*SHORT EXERCISE*. Pick up the brined turkey recipe where it stops and write the steps that follow.

*PAGE*.
------------------------------------
1 frozen turkey
For the brine
- 1 cup of fleur de sel
- ½ a cup brown sugar
- about a gallon of vegetable stock (home-made is always better !)
- 1 tbsp black peppercorns
- 1 and ½ tsp allspice
- 1 and ½ preserved ginger
- about a gallon of very cold (ice) water
- 1 red apple, sliced
- 1 sliced onion
- 1 cinnamon stick
- 1 cup of water
- 4 rosemary sprigs
- 6 sage leaves
- vegetable oil
Defrost the turkey in the fridge for as long as it takes.
Mix the vegetable stock with the salt, the brown sugar, the pepper, the allspice and the ginger in a large pot over medium-high heat. You can stir everything to help dissolve all the solid ingredients and bring everything to a boil. Remove the brine you made from the heat and let it cool off to room temperature. Keep it in the fridge.
The night before the dinner happens or early in the morning of :
Combine the brine you cooked, the water and ice in a very large bucket. Place the turkey in the brine with the breast side down. If you need to, do not hesitate to weigh the turkey down with whatever you need to make sure it is immersed in the brine. Put it in the fridge for 8 to 16 hours turning it when it is half-way through.
------------------------------------
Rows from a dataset

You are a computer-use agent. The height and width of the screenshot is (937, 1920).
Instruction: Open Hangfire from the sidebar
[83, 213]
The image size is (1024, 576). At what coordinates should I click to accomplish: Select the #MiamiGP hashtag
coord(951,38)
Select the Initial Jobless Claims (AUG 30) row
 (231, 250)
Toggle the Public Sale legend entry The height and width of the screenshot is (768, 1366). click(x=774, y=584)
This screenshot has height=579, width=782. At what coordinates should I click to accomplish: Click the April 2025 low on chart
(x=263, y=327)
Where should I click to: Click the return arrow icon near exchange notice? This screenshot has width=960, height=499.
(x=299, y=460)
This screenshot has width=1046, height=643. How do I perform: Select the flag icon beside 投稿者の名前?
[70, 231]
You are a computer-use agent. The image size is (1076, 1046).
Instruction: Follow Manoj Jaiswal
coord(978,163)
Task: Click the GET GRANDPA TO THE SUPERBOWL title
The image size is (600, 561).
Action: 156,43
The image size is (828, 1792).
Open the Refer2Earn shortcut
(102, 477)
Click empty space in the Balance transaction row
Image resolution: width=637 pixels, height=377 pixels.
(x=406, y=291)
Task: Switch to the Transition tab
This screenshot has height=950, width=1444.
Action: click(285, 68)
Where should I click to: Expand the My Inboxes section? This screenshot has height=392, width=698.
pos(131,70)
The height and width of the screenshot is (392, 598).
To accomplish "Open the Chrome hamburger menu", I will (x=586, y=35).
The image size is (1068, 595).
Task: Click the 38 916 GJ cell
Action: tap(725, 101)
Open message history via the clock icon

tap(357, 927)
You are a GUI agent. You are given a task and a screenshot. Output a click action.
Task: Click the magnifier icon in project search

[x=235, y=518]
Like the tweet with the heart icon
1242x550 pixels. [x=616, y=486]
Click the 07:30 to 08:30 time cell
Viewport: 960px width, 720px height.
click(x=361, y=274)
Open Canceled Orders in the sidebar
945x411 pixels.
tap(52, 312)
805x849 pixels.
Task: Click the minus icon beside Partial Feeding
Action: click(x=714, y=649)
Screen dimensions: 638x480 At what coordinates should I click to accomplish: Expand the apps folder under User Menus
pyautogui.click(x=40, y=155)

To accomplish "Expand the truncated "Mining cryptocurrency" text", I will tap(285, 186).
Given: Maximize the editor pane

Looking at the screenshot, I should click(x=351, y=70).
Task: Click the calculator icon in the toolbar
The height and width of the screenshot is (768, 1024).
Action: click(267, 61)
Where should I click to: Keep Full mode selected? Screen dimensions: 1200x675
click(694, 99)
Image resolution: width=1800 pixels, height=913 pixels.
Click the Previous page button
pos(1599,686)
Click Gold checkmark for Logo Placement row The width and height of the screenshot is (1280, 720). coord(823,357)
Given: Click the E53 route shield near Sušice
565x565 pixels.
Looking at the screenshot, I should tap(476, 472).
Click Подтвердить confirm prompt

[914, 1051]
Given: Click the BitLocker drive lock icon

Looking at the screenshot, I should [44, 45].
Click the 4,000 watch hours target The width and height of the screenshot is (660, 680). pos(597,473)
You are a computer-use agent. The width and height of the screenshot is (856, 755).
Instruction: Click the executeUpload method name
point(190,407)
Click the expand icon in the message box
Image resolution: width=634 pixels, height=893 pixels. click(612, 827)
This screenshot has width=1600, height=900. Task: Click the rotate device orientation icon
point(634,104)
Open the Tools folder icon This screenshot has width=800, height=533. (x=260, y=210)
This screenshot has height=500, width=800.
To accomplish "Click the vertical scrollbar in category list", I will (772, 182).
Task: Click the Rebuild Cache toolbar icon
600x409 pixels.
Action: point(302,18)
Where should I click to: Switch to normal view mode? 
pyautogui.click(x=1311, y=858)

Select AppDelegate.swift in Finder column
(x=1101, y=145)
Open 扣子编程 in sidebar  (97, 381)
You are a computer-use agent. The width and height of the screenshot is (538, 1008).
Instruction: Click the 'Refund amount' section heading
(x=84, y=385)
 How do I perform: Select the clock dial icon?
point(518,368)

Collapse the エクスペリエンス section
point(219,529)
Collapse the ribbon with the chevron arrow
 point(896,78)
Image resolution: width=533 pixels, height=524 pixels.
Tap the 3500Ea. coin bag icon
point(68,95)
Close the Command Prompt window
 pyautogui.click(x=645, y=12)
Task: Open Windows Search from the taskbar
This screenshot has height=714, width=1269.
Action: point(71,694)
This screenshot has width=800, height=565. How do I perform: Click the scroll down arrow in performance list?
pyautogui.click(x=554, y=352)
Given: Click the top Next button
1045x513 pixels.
------------------------------------
*OUTPUT BELOW*.
Preheat the oven to 500°F. Remove the turkey from the brine and rinse it with cold water. Get rid of the brine. Put the bird on a roasting rack and pat it dry with however many paper towels you need.
Put the apple, onion, cinnamon stick and cup of water together in a microwave-safe dish and microwave for 5 minutes. Add everything into the turkey’s cavity with the dry herbs (rosemary and sage) and coat it with your vegetable oil.
Roast the turkey on the low rack of your oven for 30 minutes and reduce the heat to 350°F. A 6 to 7 kilo turkey should take about 2 and ½ hours to cook. If the juices run clear, you are ready.
Once it is done, let the turkey rest with some tin foil on top for 15 minutes. Serve with some roasted vegetables, for example. Bon appétit !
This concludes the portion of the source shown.